Holly Madison, the former Girl Next Door, will incorporate something new into her post-birth diet...her baby's placenta!
Hugh Hefner's ex recently announced her plans to have her baby's placenta turned into pills and ingest them after the birth of her baby girl next month, reports Us Weekly. She revealed this news via a blog on Celebuzz:
"This might sound gross, but I'm totally planning on having my placenta turned into pills I can take after giving birth. I heard it helps women recover faster and I want to recover as quickly as I can!" writes Madison.
Ingesting a placenta may still sound bizarre, even if it is in pill form, but it supposedly helps balance hormones and thereby combats postpartum depression as well, according to The Examiner.
According to the Huffington Post, "The woman's placenta is cleaned, cooked, dried and made into ingestible capsules.
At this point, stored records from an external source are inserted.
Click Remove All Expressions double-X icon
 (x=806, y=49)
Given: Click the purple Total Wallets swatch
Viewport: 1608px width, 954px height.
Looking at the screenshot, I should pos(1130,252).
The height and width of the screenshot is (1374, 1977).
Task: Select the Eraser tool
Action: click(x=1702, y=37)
Some women choose to eat it raw, cooked or blended into smoothies. In a blog for HuffPost Science, behavioral neuroscientist Mark Kristal said women think eating the placenta can help or reduce "postpartum depression, 'baby blues,' fatigue, lactational insufficiency and hormone deficiencies."
The former Playboy model is not the first celebrity to jump on the placenta pill trend, notes The Examiner. "Mad Men" actress January Jones has admitted to eating her placenta after the birth of her son, Xander, in 2011.
"Your placenta gets dehydrated and made into vitamins," she told People magazine. "It's something I was very hesitant about, but we're the only mammals who don't ingest our own placentas. It's not witch-crafty or anything! I suggest it to all moms!"
Placenta capsulation is not FDA-approved, ABC News notes, but it has become more and more popular as pregnant women turn to practices like midwifery and home births. Despite its nutritional value, the placenta hasn't been scientifically proven to help any ailments.
"There is certainly a potential medicinal use," Dr. David Katz, founder of the Yale Prevention Center, previously told ABC News. "This is a time-honored cultural practice of eating the placenta. It is nutrient-rich and a source of hormones."
Hmm are other pregnant celebs like Kim Kardashian and Kate Middleton planning to eat their baby's placentas as well?